* Start Records provided *

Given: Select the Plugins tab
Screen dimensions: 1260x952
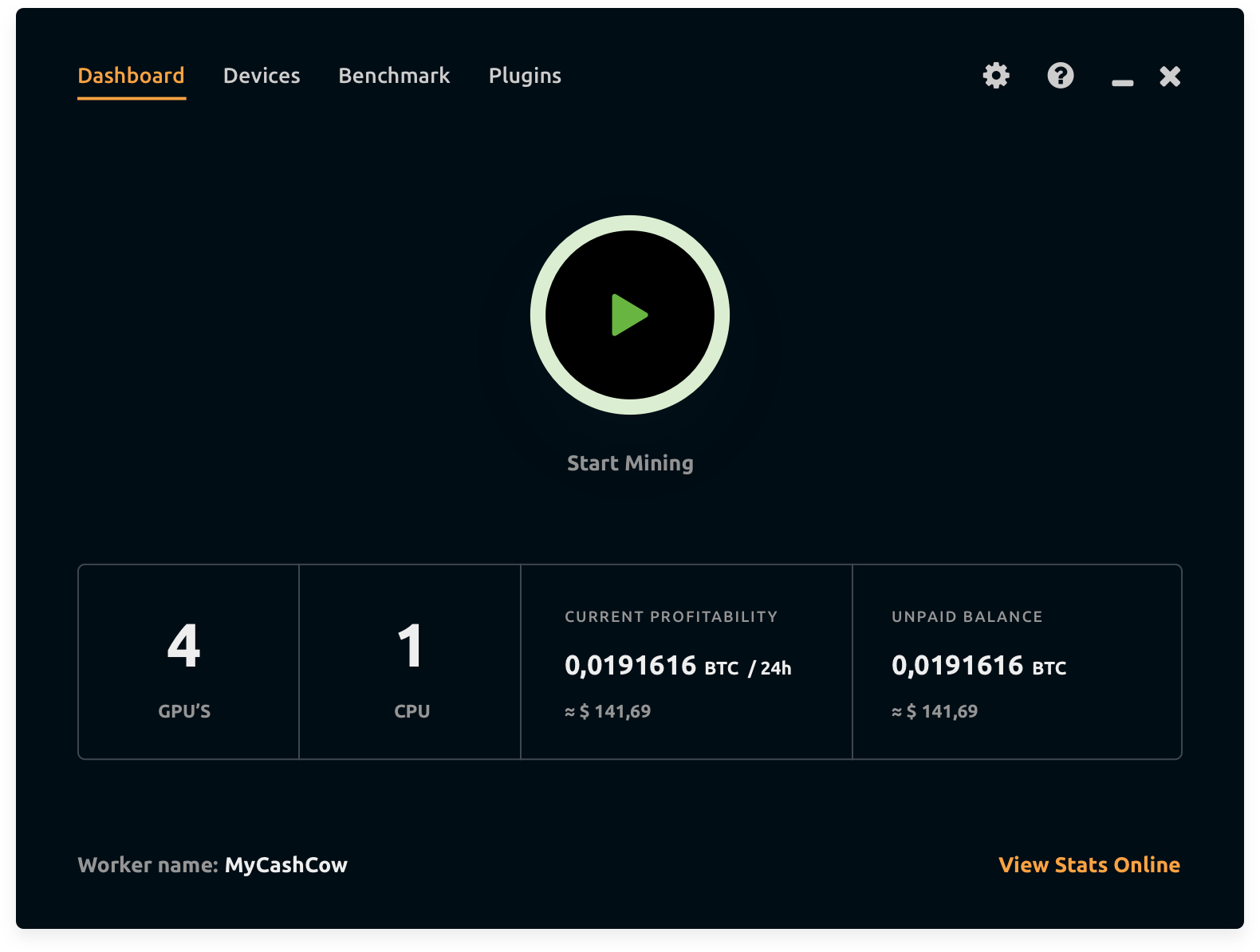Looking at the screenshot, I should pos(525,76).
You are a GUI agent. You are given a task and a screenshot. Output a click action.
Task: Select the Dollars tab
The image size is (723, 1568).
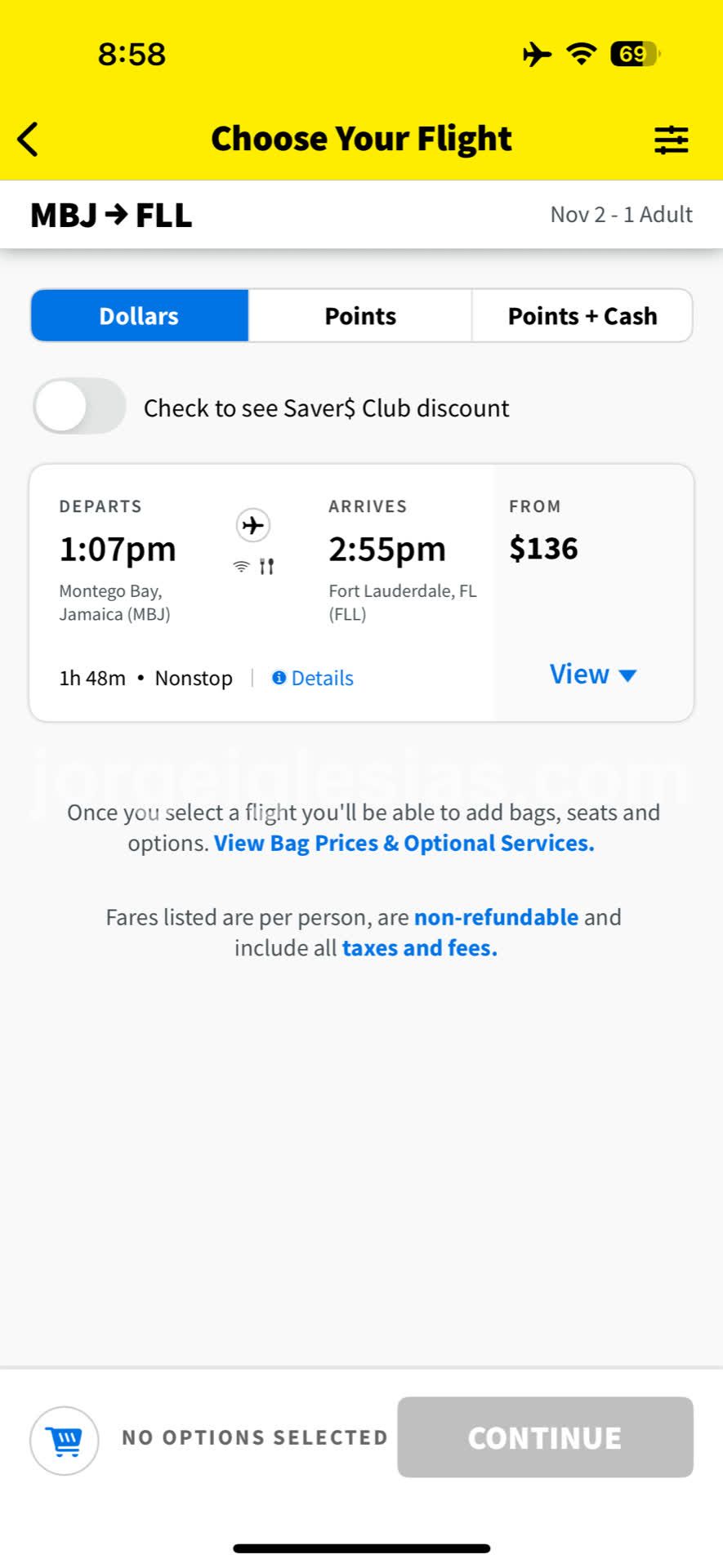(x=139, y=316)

* End Records provided *
* Start Records provided *

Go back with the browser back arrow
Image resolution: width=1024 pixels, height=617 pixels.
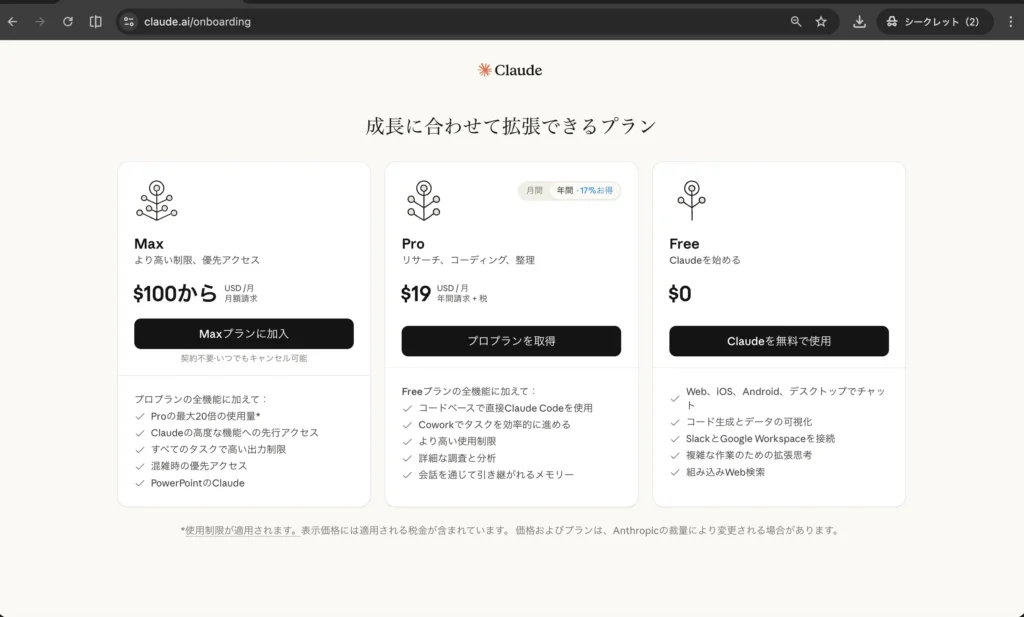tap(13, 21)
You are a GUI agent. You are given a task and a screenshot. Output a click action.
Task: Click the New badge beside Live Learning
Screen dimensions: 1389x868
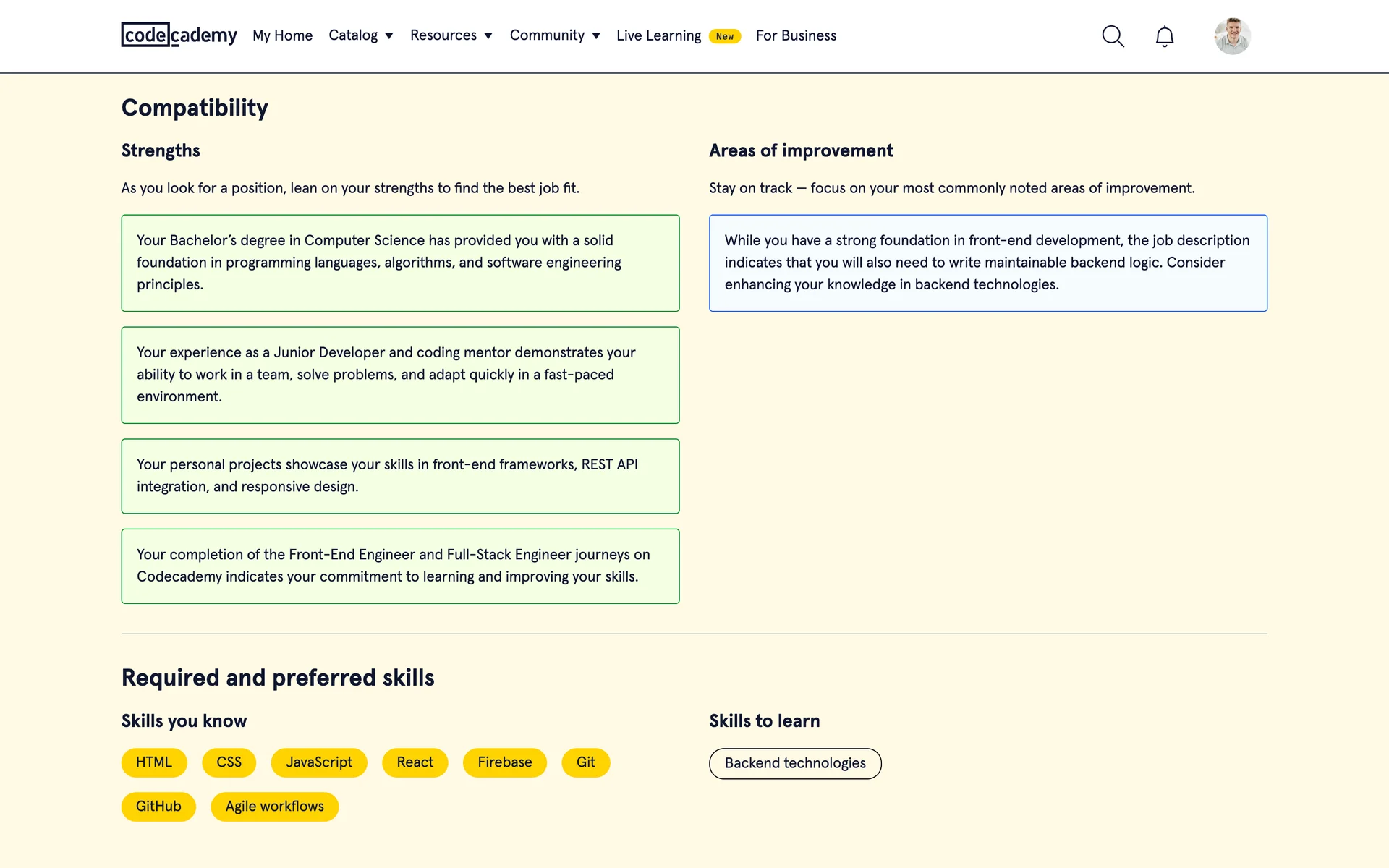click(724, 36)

* End Records provided *
* Start Records provided *

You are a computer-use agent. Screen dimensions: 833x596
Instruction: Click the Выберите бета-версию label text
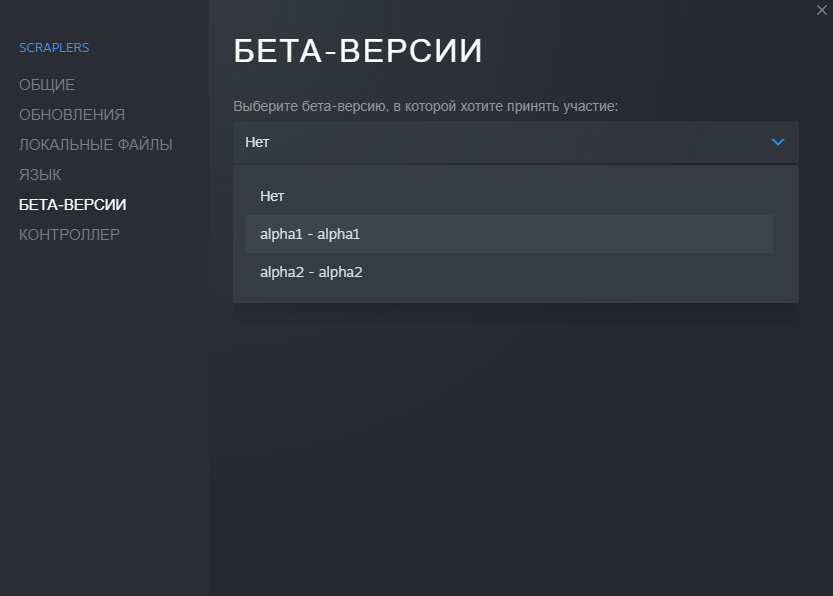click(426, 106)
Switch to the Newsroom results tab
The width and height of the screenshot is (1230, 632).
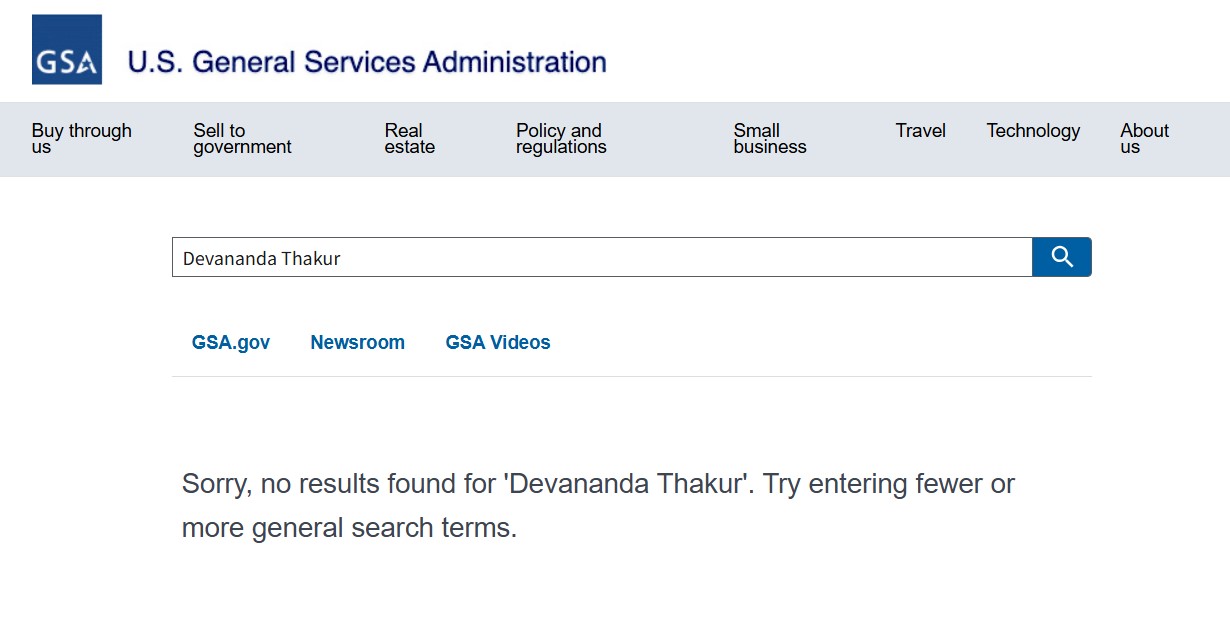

* End Records provided *

_What is needed:_ Express the material as a JSON list of strings, one string per line and no blank lines, starting at the line that contains "Go back with the browser back arrow" and ending at the line that contains "click(724, 36)", both included. Include only those lines and leave the pictures out.

_Task result:_
[
  "Go back with the browser back arrow",
  "Image resolution: width=1024 pixels, height=617 pixels.",
  "tap(13, 21)",
  "You are a GUI agent. You are given a task and a screenshot. Output a click action.",
  "Task: Click the New badge beside Live Learning",
  "Screen dimensions: 1389x868",
  "click(724, 36)"
]